Ha habido saqueos, vandalismo, gente que ante el desespero ha bajado a las orillas de ríos mugrientos a buscar agua, y otra gente absurda que cobra 1$ por 10 minutos de carga en el teléfono o 3$ por una bolsa de hielo. Así, en dólares que ni siquiera es nuestra moneda, pero es la que más se mueve porque el bolívar no vale nada.
Pero también aparece gente que ha unido esfuerzos para repartir comida, compartir el agua, para comunicar a unos con los otros y tejer redes. Ha habido detenciones forzosas, periodistas a quienes intentan callar, transformadores que estallan y vuelven a dejar a sectores sin luz, intentos de suicidio, gritos de madrugada, insomnios larguísimos. “Estamos bien, sin agua, pero bien”. “Estamos bien, sin batería, pero bien”. Esas frases extendiéndose como eco, intentando calmar a los amigos y familiares que están lejos. Salir de la oscuridad, ese hueco.

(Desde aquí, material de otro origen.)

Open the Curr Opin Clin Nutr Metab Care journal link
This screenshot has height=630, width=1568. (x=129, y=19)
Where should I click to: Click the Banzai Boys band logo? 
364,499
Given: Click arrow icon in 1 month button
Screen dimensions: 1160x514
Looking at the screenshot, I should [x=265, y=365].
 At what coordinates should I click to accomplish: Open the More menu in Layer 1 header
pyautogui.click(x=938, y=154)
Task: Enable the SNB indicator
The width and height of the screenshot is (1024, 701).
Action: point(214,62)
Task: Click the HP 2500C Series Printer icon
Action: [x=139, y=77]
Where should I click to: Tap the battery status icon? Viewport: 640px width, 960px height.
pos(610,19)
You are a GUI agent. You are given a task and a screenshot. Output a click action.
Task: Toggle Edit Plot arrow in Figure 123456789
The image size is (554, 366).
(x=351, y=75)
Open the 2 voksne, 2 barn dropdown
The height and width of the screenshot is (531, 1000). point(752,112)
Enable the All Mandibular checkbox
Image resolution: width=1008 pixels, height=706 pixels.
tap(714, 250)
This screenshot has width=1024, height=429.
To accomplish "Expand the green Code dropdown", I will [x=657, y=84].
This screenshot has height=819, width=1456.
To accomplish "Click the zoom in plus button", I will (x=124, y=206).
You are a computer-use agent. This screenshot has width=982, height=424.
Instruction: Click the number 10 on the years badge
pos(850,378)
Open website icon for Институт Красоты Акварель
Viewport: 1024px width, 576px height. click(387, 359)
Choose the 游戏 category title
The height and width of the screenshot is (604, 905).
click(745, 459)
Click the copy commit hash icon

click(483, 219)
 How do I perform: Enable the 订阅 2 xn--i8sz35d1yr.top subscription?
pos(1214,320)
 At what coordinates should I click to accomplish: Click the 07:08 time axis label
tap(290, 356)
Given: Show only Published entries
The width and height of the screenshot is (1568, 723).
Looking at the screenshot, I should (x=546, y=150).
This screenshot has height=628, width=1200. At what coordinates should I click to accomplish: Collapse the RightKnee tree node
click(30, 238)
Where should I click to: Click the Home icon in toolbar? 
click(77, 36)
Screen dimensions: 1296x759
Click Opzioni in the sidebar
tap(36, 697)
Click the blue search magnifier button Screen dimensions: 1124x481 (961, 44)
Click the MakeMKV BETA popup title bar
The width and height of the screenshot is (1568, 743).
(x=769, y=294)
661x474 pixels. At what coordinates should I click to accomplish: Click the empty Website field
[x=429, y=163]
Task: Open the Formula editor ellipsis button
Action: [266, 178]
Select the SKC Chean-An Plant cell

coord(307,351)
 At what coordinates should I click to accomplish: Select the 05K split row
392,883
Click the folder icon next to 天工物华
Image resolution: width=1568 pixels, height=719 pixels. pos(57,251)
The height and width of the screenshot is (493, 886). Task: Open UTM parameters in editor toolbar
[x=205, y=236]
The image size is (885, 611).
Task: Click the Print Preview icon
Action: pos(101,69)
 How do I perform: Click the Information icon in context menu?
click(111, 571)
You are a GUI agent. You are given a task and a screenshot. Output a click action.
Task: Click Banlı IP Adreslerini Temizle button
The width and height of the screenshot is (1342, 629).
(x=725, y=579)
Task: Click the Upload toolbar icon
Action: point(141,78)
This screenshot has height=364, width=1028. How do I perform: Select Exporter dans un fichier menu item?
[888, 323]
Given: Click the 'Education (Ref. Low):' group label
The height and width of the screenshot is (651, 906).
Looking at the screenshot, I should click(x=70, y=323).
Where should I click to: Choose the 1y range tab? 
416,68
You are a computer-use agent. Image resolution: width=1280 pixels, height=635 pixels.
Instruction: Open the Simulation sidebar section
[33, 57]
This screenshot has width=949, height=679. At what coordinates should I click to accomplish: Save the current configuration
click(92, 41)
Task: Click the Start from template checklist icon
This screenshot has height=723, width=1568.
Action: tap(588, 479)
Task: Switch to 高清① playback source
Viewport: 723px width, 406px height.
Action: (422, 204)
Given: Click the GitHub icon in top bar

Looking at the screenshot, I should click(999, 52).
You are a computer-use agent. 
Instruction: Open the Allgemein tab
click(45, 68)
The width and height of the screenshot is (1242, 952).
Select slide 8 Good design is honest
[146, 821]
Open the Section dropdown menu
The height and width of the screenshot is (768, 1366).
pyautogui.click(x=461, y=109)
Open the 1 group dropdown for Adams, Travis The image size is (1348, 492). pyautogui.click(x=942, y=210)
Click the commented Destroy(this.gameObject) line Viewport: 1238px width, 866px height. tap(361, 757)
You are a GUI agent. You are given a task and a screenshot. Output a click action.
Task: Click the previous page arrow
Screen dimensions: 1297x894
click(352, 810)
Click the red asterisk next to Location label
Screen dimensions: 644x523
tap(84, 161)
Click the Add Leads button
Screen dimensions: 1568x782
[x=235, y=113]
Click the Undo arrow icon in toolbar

Y pensar que hace unos días este texto era otro. Uno que intentaba contar que las fronteras de Brasil y Colombia con Venezuela están cerradas. Que ya no se puede pasar a comprar alimentos, ni los niños pueden ir a estudiar. Pero en Venezuela cada día dura un año, y en ese año, suceden tantas cosas que nos arrastran y parece que no nos dejan asirnos a algo seguro. No sé escribir, por los momentos, con otra voz que no sea la de la incertidumbre.
***
Hace tiempo, cuando algún lector de mis viajes me decía que quería venir a Venezuela, pero le daba miedo, siempre logré convencerlo de lo contrario. Tomando las previsiones necesarias, el viaje era posible. Desde hace dos meses, cuando me preguntan lo mismo, comencé a responder que quizá no era el mejor momento, que la situación estaba algo tensa y me perdía en detalles sobre el precio del dólar negro, la escasez de gasolina, lo escaso del transporte. Pero nunca les dije que no vinieran porque quizá, quien sabe, por como andaban las cosas podrían vivir un apagón nacional de cuatro días y quedarían aislados de todo. No, eso no se los dije, no se me ocurrió, no lo imaginé.
* La moneda nacional no vale nada por culpa de una hiperinflación récord y hay escasez de dinero circulando, por lo que la práctica común ahora es hacer pagos electrónicos.